A Dockerfile is a text file that is used to create a Docker image. In other
words, a Dockerfile defines the custom environment used in a Docker container.
The Dockerfile contains a list of instructions that Docker will execute from a
docker build
command.
You’ll want to create your own Dockerfile any time existing images don’t satisfy your project needs. This will happen most of the time, which means that learning how to write a Dockerfile is a pretty essential part of working with Docker.
In today's project, you will build a custom Dockerfile for each phase and create an image from each Dockerfile. Before you finish, you will add different environment variables, networks, and volumes.

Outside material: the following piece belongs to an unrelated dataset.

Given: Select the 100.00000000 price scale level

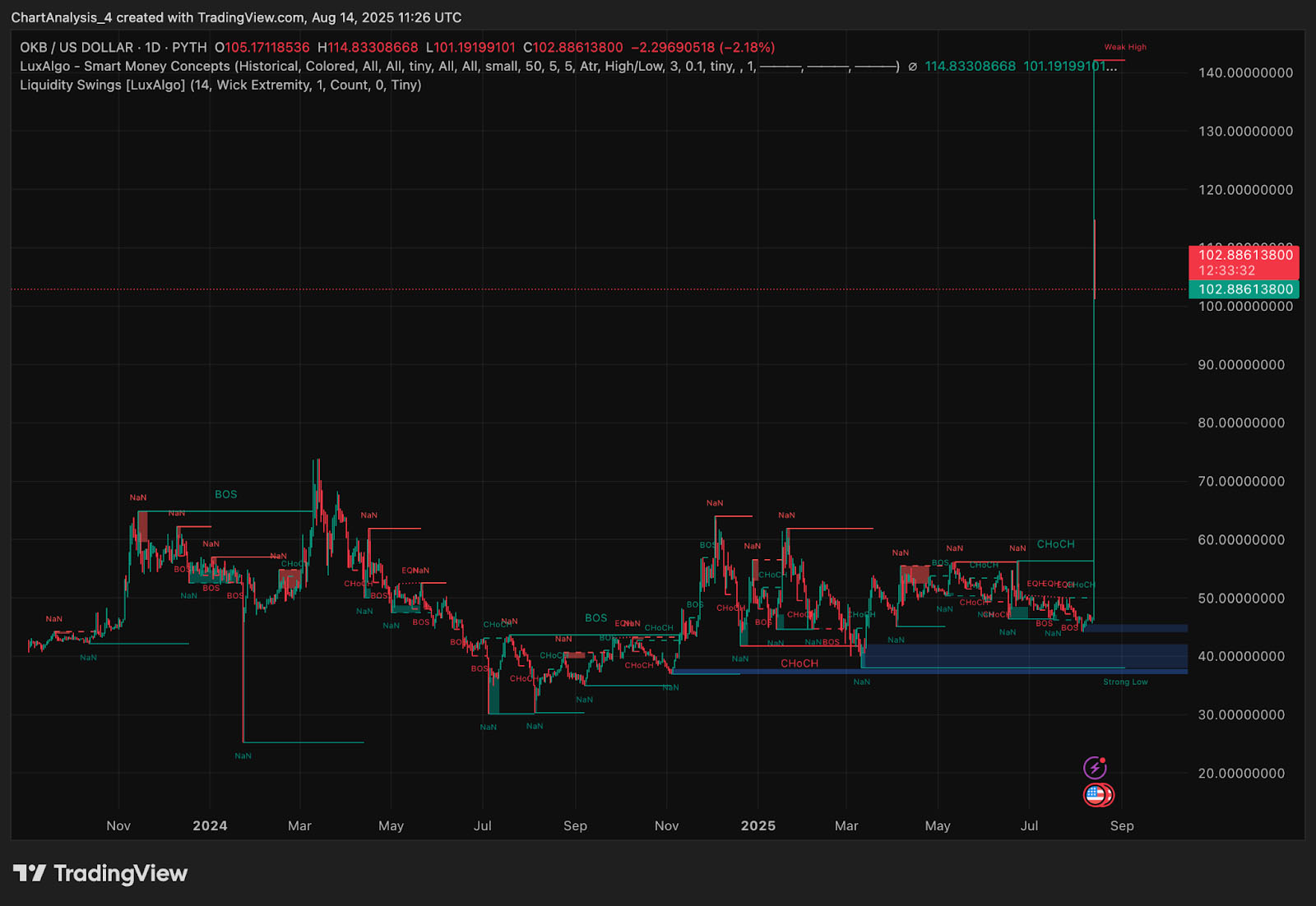Looking at the screenshot, I should [1245, 307].
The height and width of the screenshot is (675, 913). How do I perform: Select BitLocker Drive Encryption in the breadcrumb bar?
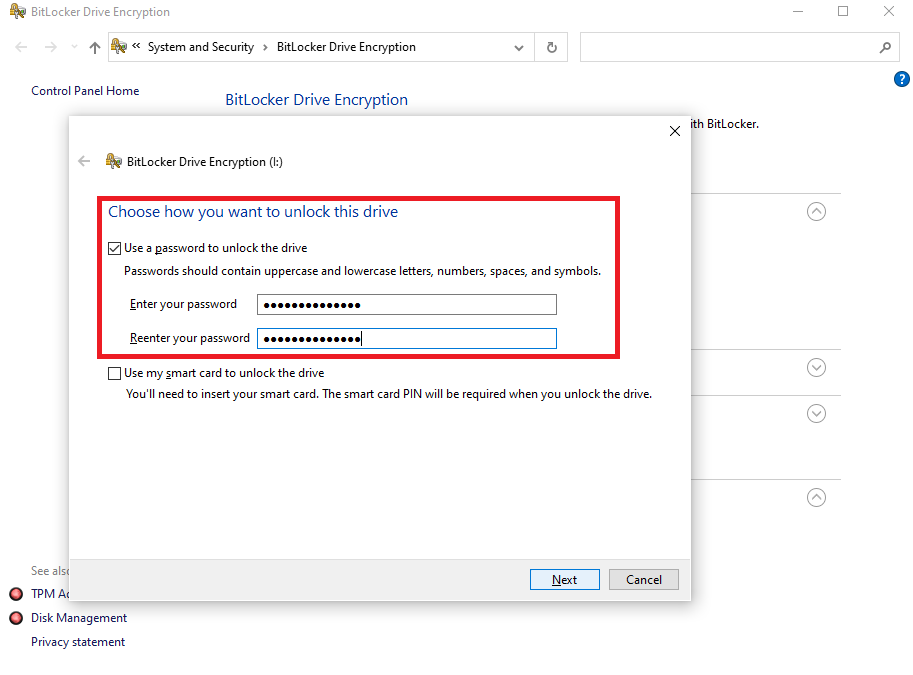pyautogui.click(x=344, y=46)
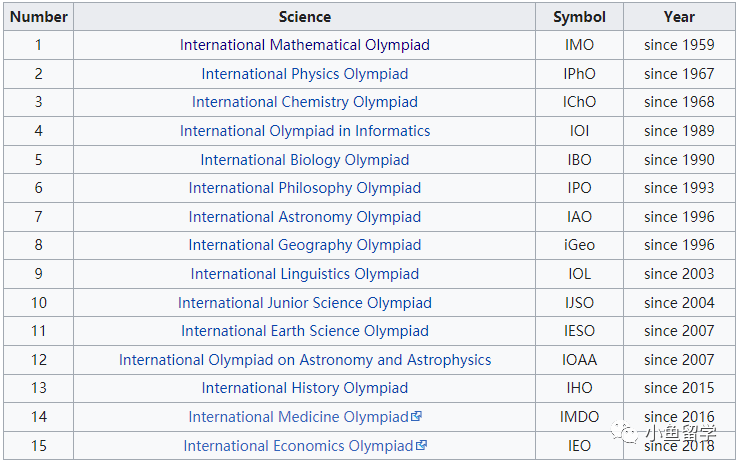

Your workflow will be as follows:
- Create the Dockerfile and define the steps that build up your images
- Issue the
docker build
command to build a Docker image from your Dockerfile - Use this image to start containers with the
docker container run
command - Iterate and rebuild as needed
Because the docker build
command caches an intermediate image after each
instruction, best practice says to structure your Dockerfile from least-often
changed at the beginning to most-often changed at the end.
Generally, this means
- Install tools that are needed to build your application.
- Install dependencies, libraries and packages.
- Build your application.
- Start your application.
The primary file you will need to edit in each phase is the Dockerfile
. In
some phases, you'll also want to create a .dockerignore
file. Additional edits
are purely at your discretion.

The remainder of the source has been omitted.